In this notebook we do a few things with the [NBA Salary Dataset](https://github.com/joshrosson/NBASalaryPredictions) to illustrate working with relationships between variables. Specifically we'll look at distances between *observations* in this dataset and see what we can learn!


In [None]:
# first, mount your google drive, change to the course folder, pull latest changes, and change to the lab folder.
# Startup Magic to: (1) Mount Google Drive
# (2) Change to Course Folder
# (3) Pull latest Changes
# (4) Move to the Demo Directory so that the data files are available

from google.colab import drive
drive.mount('/content/drive')
%cd /content/drive/My Drive/cmps3160
!git pull
%cd _demos

In [None]:
# Includes and Standard Magic...
### Standard Magic and startup initializers.

# Load Numpy
import numpy as np
# Load MatPlotLib
import matplotlib
import matplotlib.pyplot as plt
# Load Pandas
import pandas as pd
# Load Stats
from scipy import stats
import seaborn as sns

# This lets us show plots inline and also save PDF plots if we want them
%matplotlib inline
from matplotlib.backends.backend_pdf import PdfPages
matplotlib.style.use('fivethirtyeight')

# These two things are for Pandas, it widens the notebook and lets us display data easily.
from IPython.core.display import display, HTML
display(HTML("<style>.container { width:95% !important; }</style>"))
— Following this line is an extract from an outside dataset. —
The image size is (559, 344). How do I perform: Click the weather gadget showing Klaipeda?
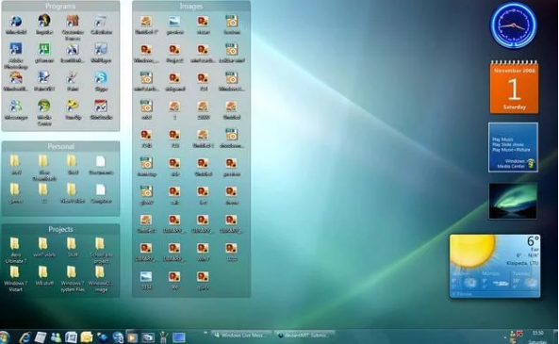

# Show a ludicrus number of rows and columns
pd.set_option('display.max_rows', 500)
pd.set_option('display.max_columns', 500)
pd.set_option('display.width', 1000)

# Supress scientific notation
pd.set_option('display.float_format', lambda x: '%.2f' % x)
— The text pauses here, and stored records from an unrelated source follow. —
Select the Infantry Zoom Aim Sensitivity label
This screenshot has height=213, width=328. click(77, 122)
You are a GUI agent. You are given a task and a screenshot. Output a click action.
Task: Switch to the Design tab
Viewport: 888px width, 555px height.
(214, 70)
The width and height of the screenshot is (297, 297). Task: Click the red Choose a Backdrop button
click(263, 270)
# Loading the Data and Down Selecting

First we'll load the data and focus on just a few attributes to make this more clear.

In [None]:
# Load the data
# Data from here: https://github.com/joshrosson/NBASalaryPredictions
df_nba = pd.read_csv("./data/nba_stats.csv")
display(df_nba.head(10))

# Always double check your Dtypes
df_nba.dtypes

Is the data for NBA Salary skewed?  Why?

In [None]:
# Let's use all the years this time but only a subset of the stats.
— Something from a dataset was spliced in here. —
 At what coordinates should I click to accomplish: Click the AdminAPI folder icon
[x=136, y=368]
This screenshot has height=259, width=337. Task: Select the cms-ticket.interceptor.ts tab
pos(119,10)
# Why did I copy this time?
df_smallNBA = df_nba[["Name", "Salary", "Season", "Pos", "Age", "MP", "PTS","TRB", "AST"]].copy()
df_smallNBA.head(10)

# Find the closest players!


In [None]:
# Get a smaller set, drop NA's and get dummies...
df_smallNBA.dropna(inplace=True)
df_smallNBA.reset_index(drop=True, inplace=True)
df_smallNBA.head(10)

In [None]:
sns.pairplot(df_smallNBA)

In [None]:
# get dummies -- Why did I remove name? How do we get it back?
df_ml = pd.get_dummies(df_smallNBA[["Season", "Pos", "Age", "MP", "PTS","TRB", "AST"]])
display(df_ml.head(10))
len(df_ml)

In [None]:
df_ml.Season.value_counts()

We're going to start using [SKLearn](https://scikit-learn.org/stable/modules/classes.html#sklearn-metrics-metrics) we'll get more into it as we go!

In [None]:
# Use SKLEARN to do some distances.
from sklearn.metrics import pairwise_distances
D = pairwise_distances(df_ml, metric="euclidean")
D.shape


In [None]:
# Find someone intersting...
df_smallNBA[(df_smallNBA['Name'] == 'Anthony Davis')]

In [None]:
# So what does this D matrix have inside of it?
D

In [None]:
# So let's see who was the closest to Davis's 2016 Season
D[8416, :].argmin()

In [None]:
# Wait... that's me... what went wrong here?
np.fill_diagonal(D, np.inf)

# To fix this we have to fill the diagonal with infs to fill it out

In [None]:
D[8416, :].argmin()

In [None]:
df_smallNBA.loc[[6805]]

# 2012 Kevin love who dis? Explains why Lebron wanted that trade hunh?

In [None]:
df_ml.loc[[8416,6805]]


Lots of different distances we could use [SKLearn Distance Functions](https://scikit-learn.org/stable/modules/generated/sklearn.metrics.DistanceMetric.html)

In [None]:
# If we change the distance metric what happens?


D = pairwise_distances(df_ml, metric="hamming")
np.fill_diagonal(D, np.inf)
D[8416, :].argmin()

In [None]:
df_smallNBA.loc[[8416,8399]]